ACTIVITY:
Your answer should be one number, the count of lines in the entries holding the word "width".

DATA TO USE:

☆ ☆ ☆ ☆ ☆ ☆ ☆

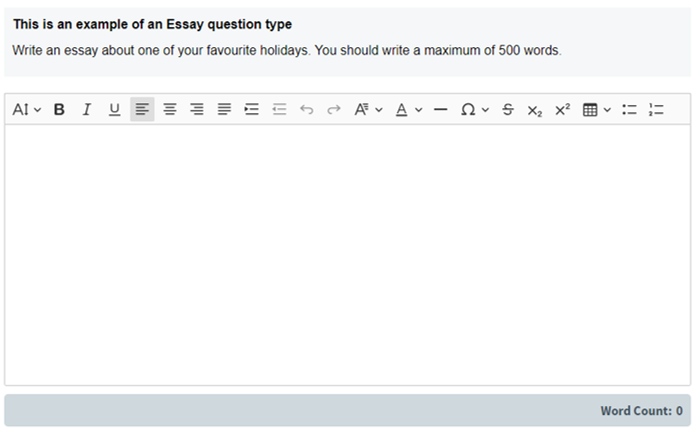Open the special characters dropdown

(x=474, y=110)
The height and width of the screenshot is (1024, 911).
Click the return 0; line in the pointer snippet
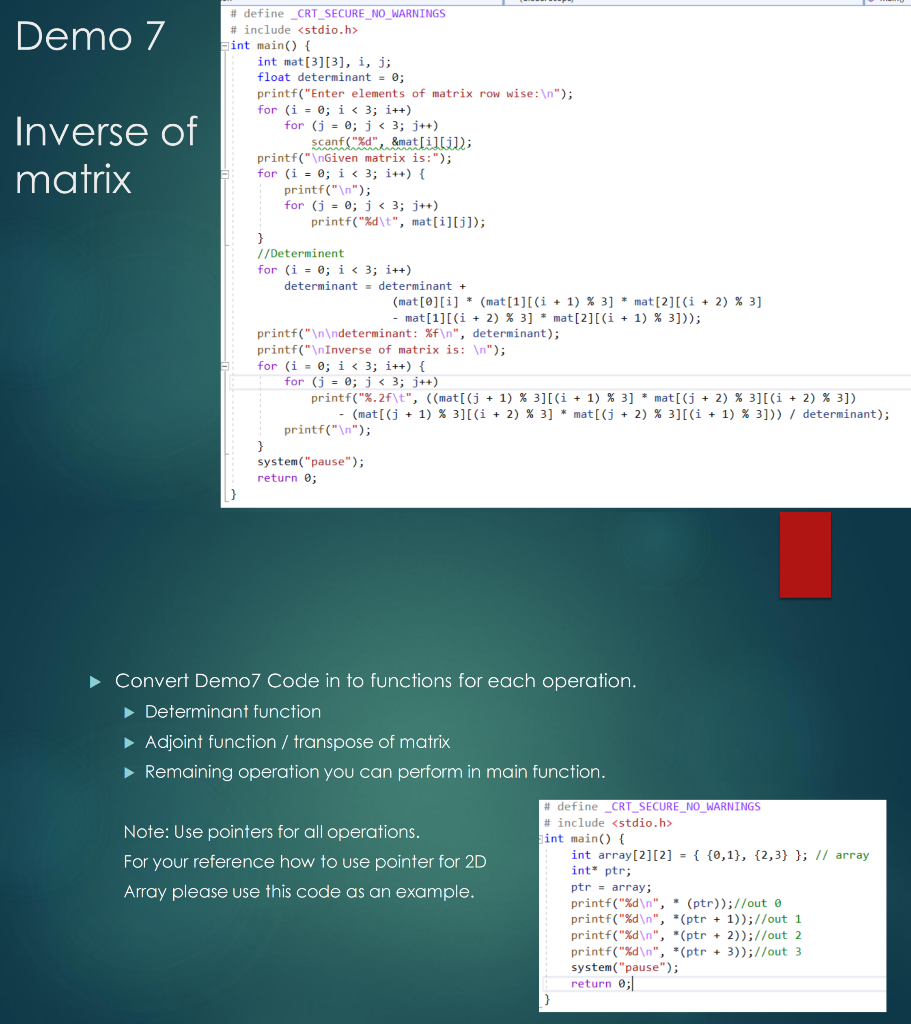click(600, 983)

☆ ☆ ☆ ☆ ☆ ☆ ☆

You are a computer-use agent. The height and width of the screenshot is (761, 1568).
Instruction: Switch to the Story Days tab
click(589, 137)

☆ ☆ ☆ ☆ ☆ ☆ ☆

THE ANSWER:
2